В свое оправдание могу сказать лишь, что не знал, какой у этих действий будет побочный эффект. Не знал, что тот, кому суждено умереть – должен умереть… Однажды я гулял с тобой в парке. Ты, еще совсем кроха, едва научилась ходить и ковыляла впереди меня по тропинке. И вдруг застыла – на полушаге, уже перенеся вес с опорной ноги – лучший акробат мира не смог бы простоять так и секунды. Было очевидно, что тебя что-то удерживает. Я бросился к тебе, и в этот момент прямо перед тобой на тропинку рухнула гигантская ветка. Ты ожила и расплакалась, а я подхватил тебя на руки и принялся успокаивать. Ты быстро затихла, а я с ужасом начал догадываться о том, что привел в действие ужасающий маятник…
Возможно, я и впрямь сумасшедший – здоровый ум вряд ли на такое способен. Так вот, ты не умрешь. Законы Вселенной, благодаря которым она существует, этого не допустят. Ты должна была умереть во младенчестве, и поэтому костлявая всегда будет ходить за тобой по пятам, но тронуть не посмеет. Пространство-время будет меняться вокруг тебя, едва смерть протянет руку, – то формируя плотный кокон, то создавая разрывы, но неминуемо унося от гибели... Ведь законам Вселенной не может противоречить даже сама Вселенная. Обрекая тебя на гибель, она раз за разом будет тебя спасать, потому что иначе ее существование отныне невозможно.

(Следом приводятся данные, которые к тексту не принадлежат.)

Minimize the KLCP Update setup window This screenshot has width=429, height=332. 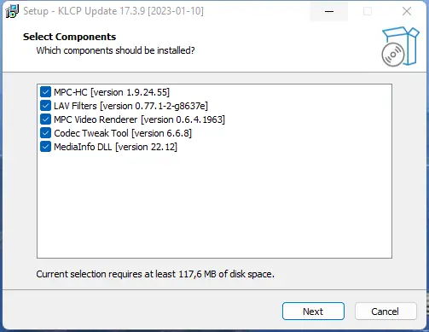[329, 11]
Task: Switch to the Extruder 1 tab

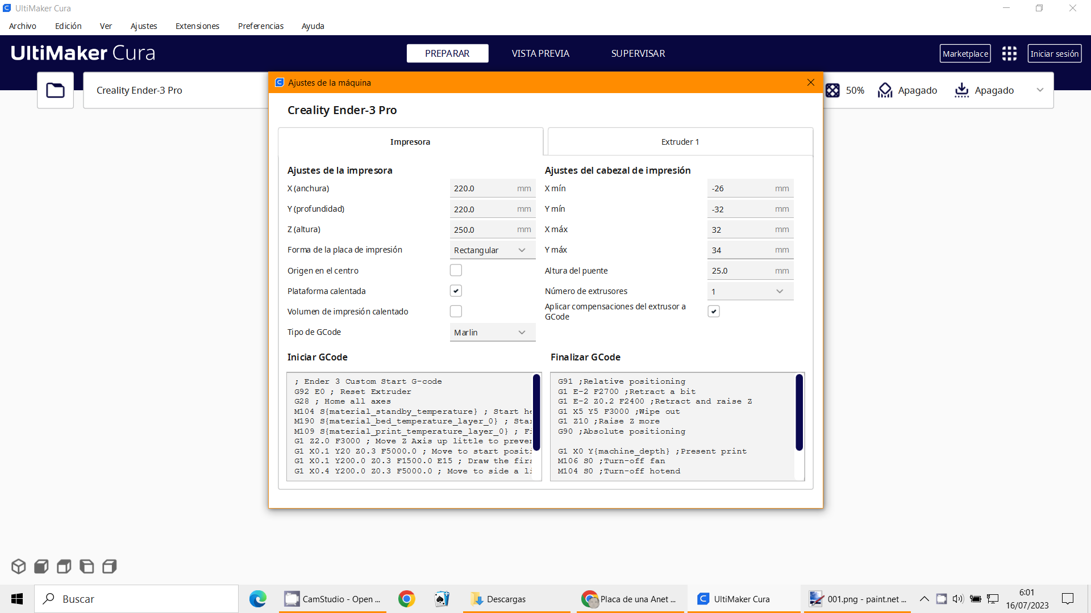Action: pyautogui.click(x=680, y=142)
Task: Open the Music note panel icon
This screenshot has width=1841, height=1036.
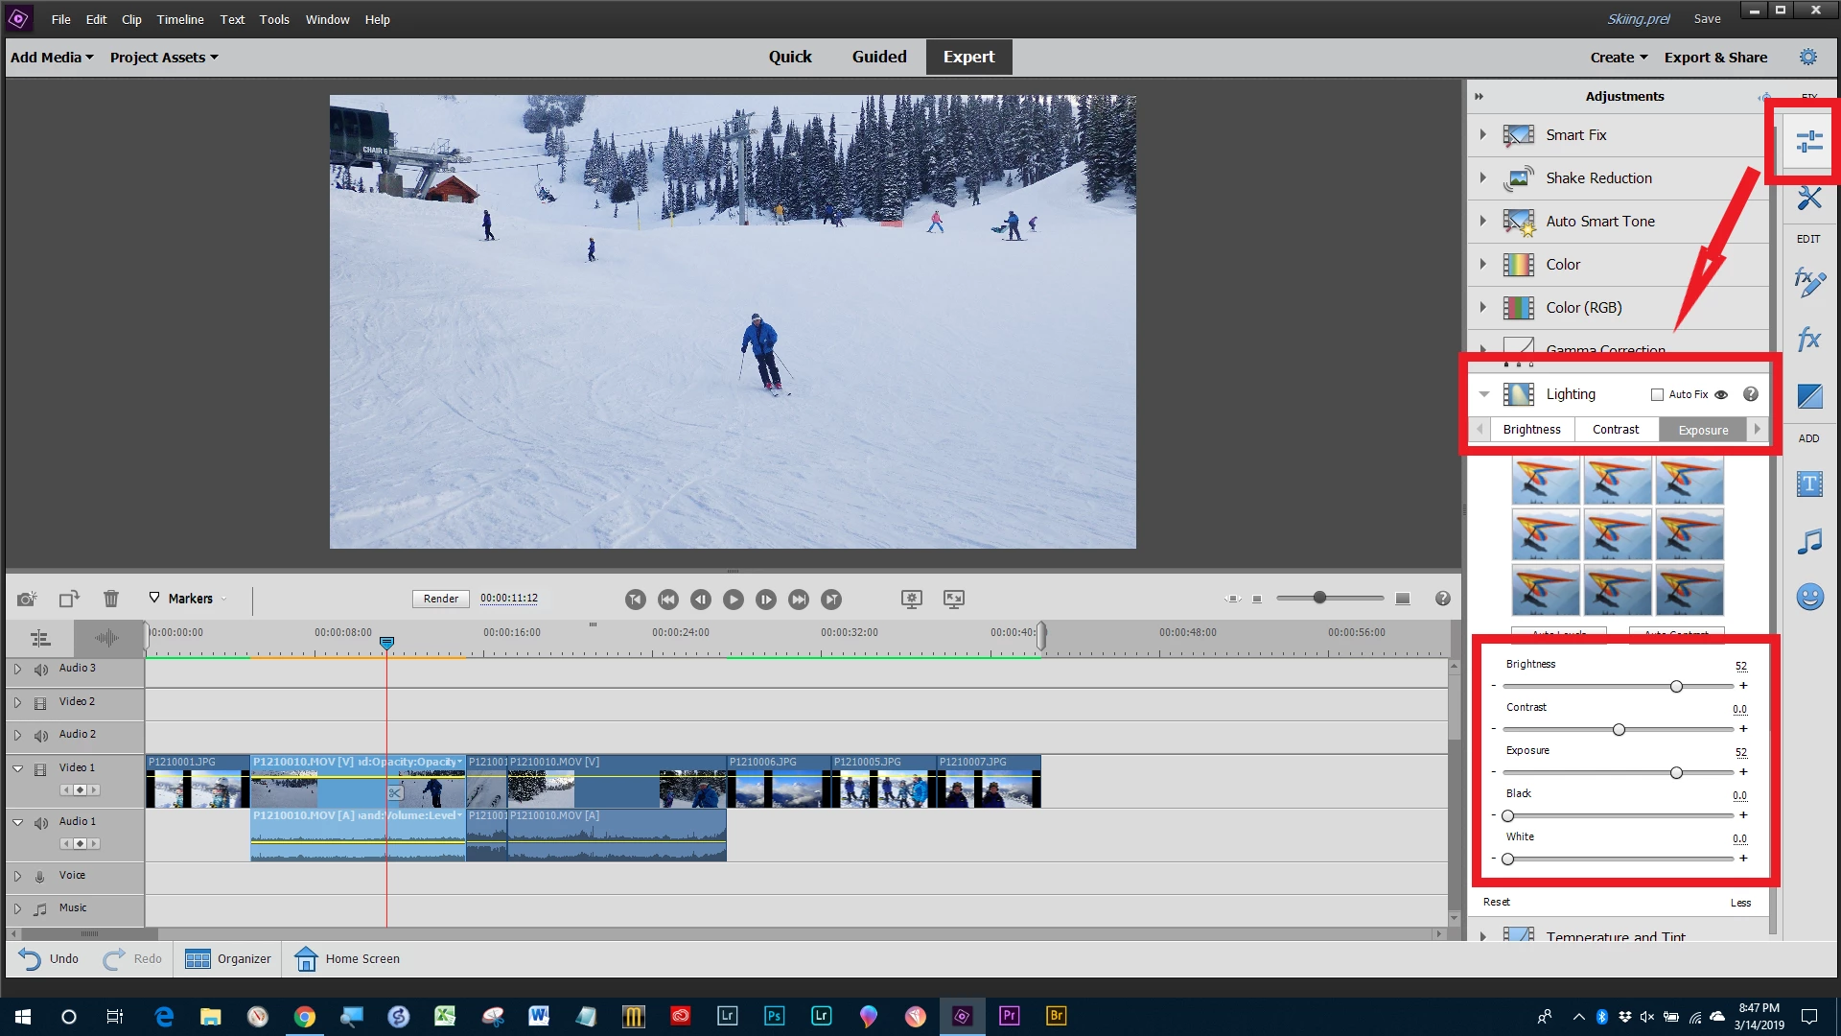Action: click(1808, 542)
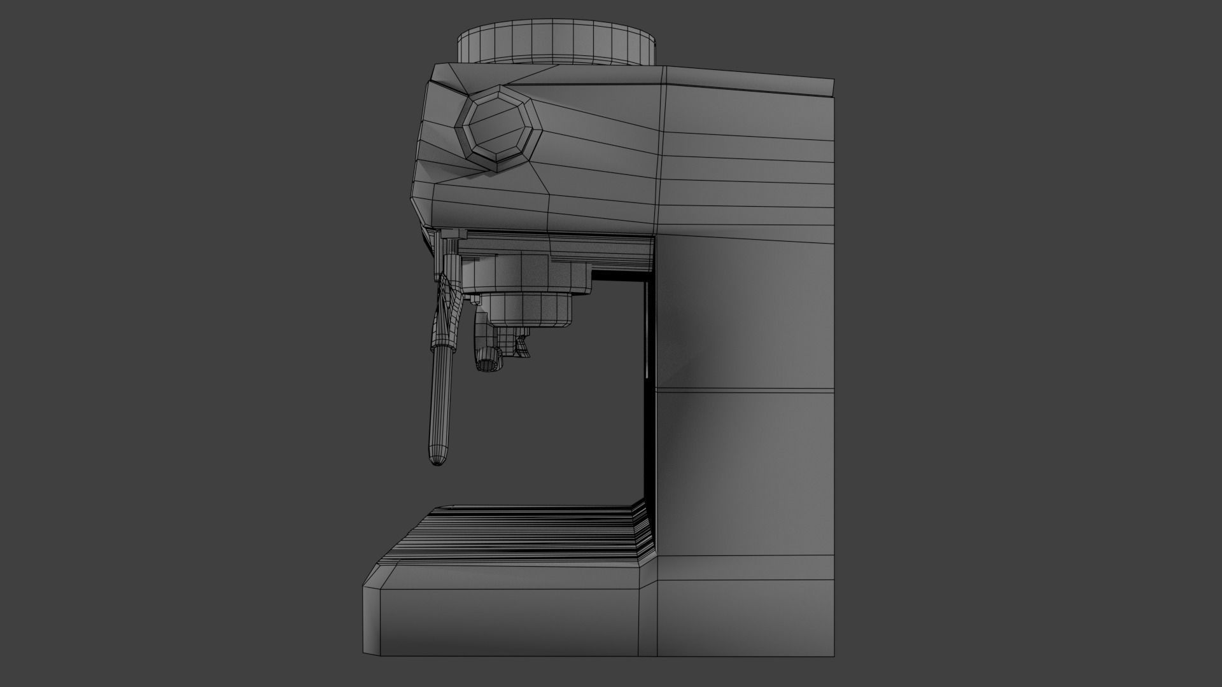Select the drip tray base front face

(x=509, y=623)
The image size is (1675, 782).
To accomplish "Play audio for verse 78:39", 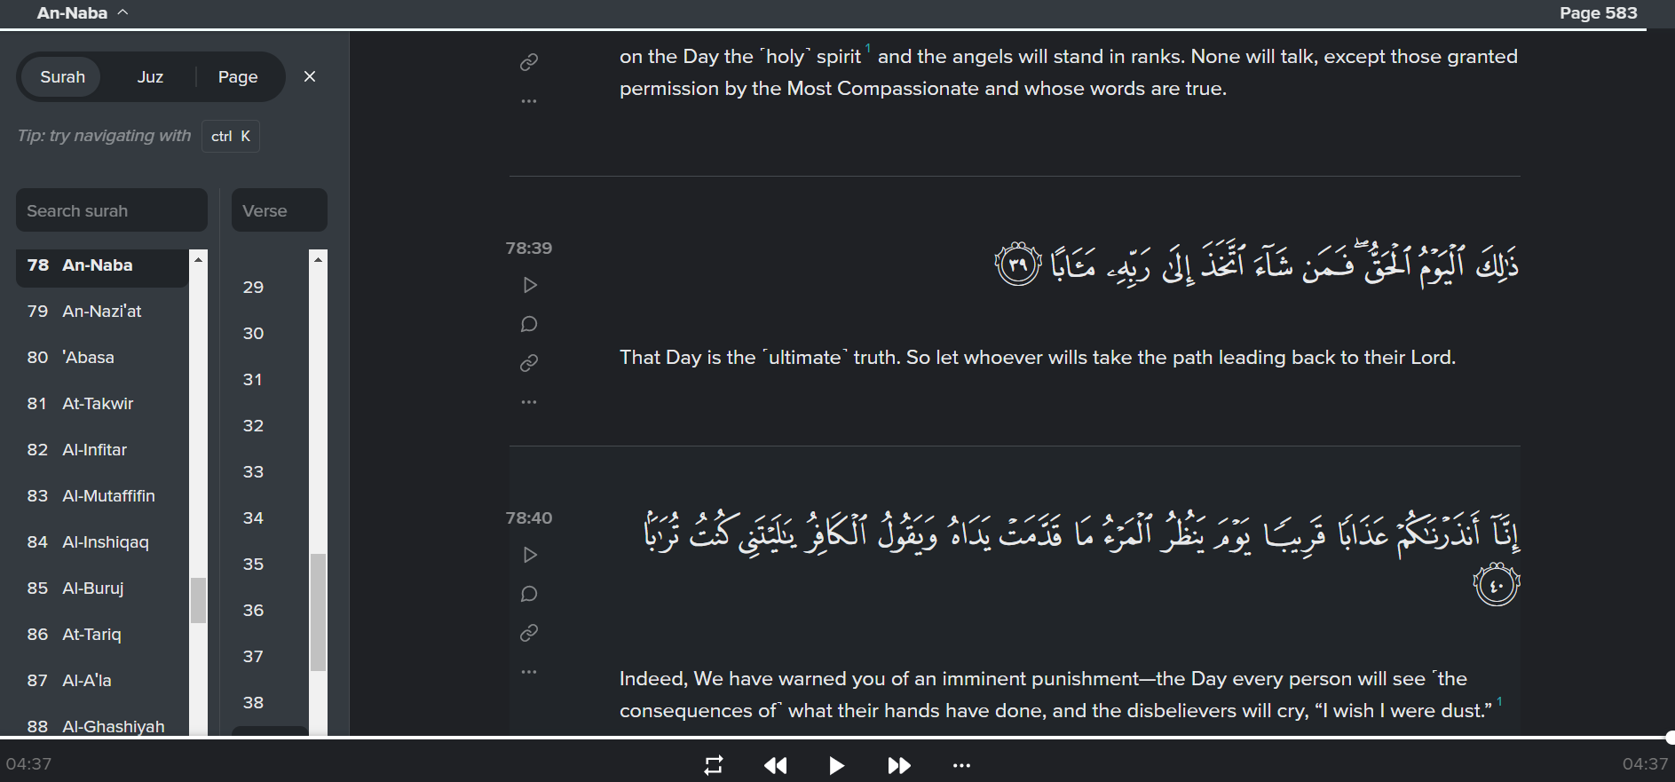I will [x=529, y=285].
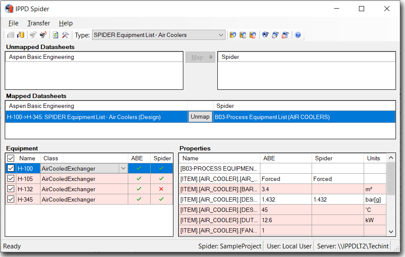Click the black spider icon with red 5
The height and width of the screenshot is (257, 405).
click(43, 35)
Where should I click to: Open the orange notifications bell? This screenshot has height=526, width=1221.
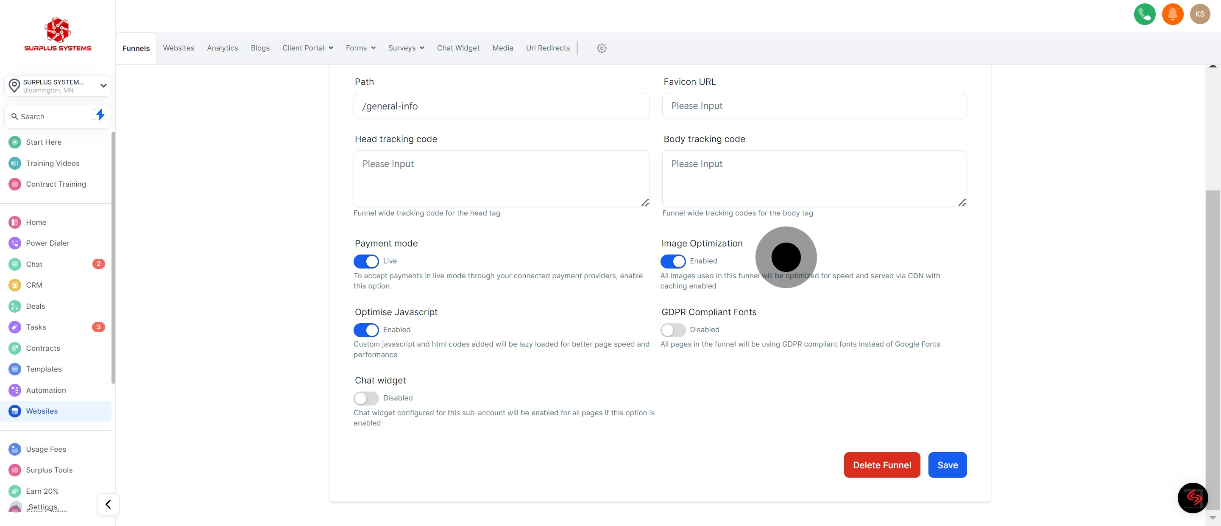coord(1172,14)
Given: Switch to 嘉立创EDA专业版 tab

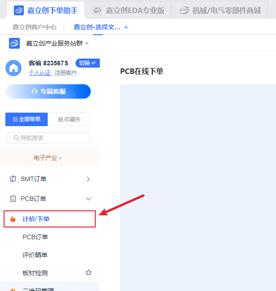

Будешь ли ты жить вечно? Пожалуй – пока Вселенная, какой мы ее знаем, не прекратит существование. Осознаю ли я, на что обрек свою дочь? Даже больше, чем ты можешь вообразить. Представь себе гигантские качели – наподобие тех, что я сделал, когда ты была совсем крошкой. Они раскачиваются – с одной стороны твоя смерть, с другой – гибель Вселенной. К сожалению, я слишком поздно понял, что их амплитуда будет расти… Приготовься к тому, что однажды твой город накроет цунами, на твоей улице вдруг возникнет и начнет извергаться вулкан, а неподалеку взорвется ядерный реактор. К тому, что вокруг тебя будут гибнуть люди. А ты останешься жить.
Сохранится ли планета Земля? Не знаю. Уверен только в том, что моя дочь переживет и это. Стыдно ли мне? О, это чувство нельзя описать таким скудным словом. Вина моя сокрушительна, каждую секунду она гложет меня и однажды поглотит целиком. Скажу лишь, что люблю тебя больше всего на свете, и, пожалуй, сделал бы то же самое, если бы ситуация повторилась.
Попытайся простить меня.
Твой отец.
P.S. Мама не в курсе – пусть это так и останется, ладно?».

…Я смотрю на разбросанные листки и не знаю, что мне теперь делать. В голове дикий кавардак, но ощутимее всего отчаяние, от которого хочется выть. Из-за меня может погибнуть – и наверняка погибнет – все, что я знаю, а я не смогу даже наложить на себя руки. Что теперь? Запереться в четырех стенах? Сдаться в сумасшедший дом, как отец, чтобы меня связали и кололи лекарствами, пока не превратят в овощ? Что-то подсказывает мне, что и это не поможет.
Остается надеяться лишь на то, что тот, кто писал эти строки, и вправду был сумасшедшим. Иначе я тоже сойду с ума.